Coupons: Sites like RetailMeNot and MyCoupons.com are great, but that data should not be singled out in a standalone site. It should be integrated into standard search results (like Yahoo Shopping).

Price Alerts: Obviously, if I am truly searching for the best deal, I want to be informed when it happens. The tool to set up price alerts should be prominently displayed. PriceSpider does a good job of this. Sites like Become.com even offer price drops via email without registration. On the other hand, sites like Shopzilla don't even appear to have the feature—or they hide it behind a registration form. Of course, there are numerous sites out there like ZooAlerts, PricePinx and Camel Camel Camel that specialize in price alerts, but I don't see much value in those—especially when they are focused entirely on one shopping site like Amazon.

Price Trending: This is one of the new features on the block. Some comparison engines like NexTag and PriceSpider have already done a good job of integrating this feature in with search results, and it could help consumers rate the quality of the current deal by comparing it to prices in the past.

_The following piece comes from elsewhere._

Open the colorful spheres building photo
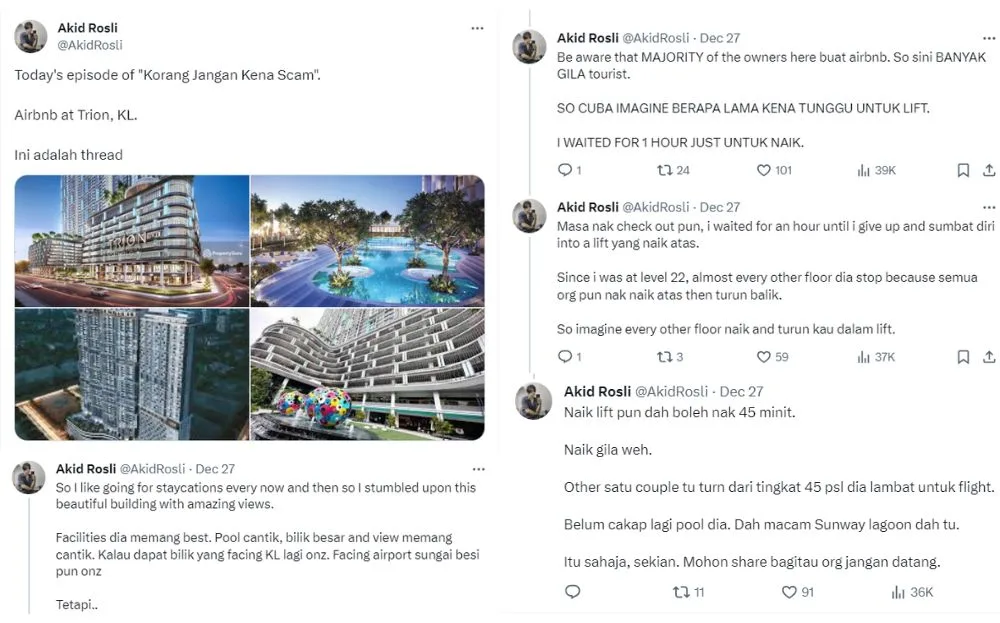 pyautogui.click(x=367, y=375)
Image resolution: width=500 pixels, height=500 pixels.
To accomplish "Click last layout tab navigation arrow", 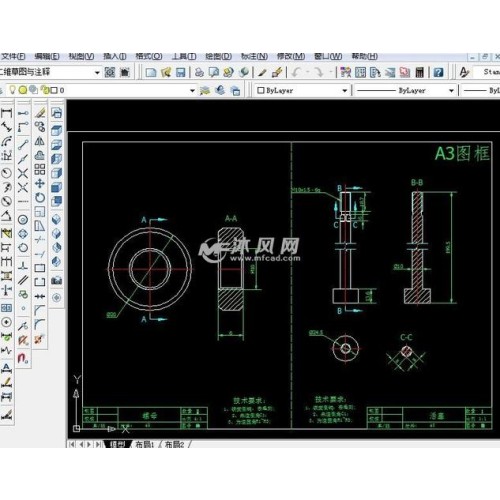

A Clean, Usable UI: With so many details to keep track of, it's not easy to keep things clean. Personally, I have never been a fan of NexTag's layout—it seems kind of text heavy and convoluted to me. On the other hand Shopzilla has taken a more Web 2.0 approach while Google Product Search stays true to the Google design mantra. In the end, this is really a matter of preference.

User and Expert Reviews: Another no-brainer. Again, these should be prominently displayed with the product.

The bottom line is that on their own, the tools listed above give you only part of the picture—but when used together they can be extremely valuable to consumers.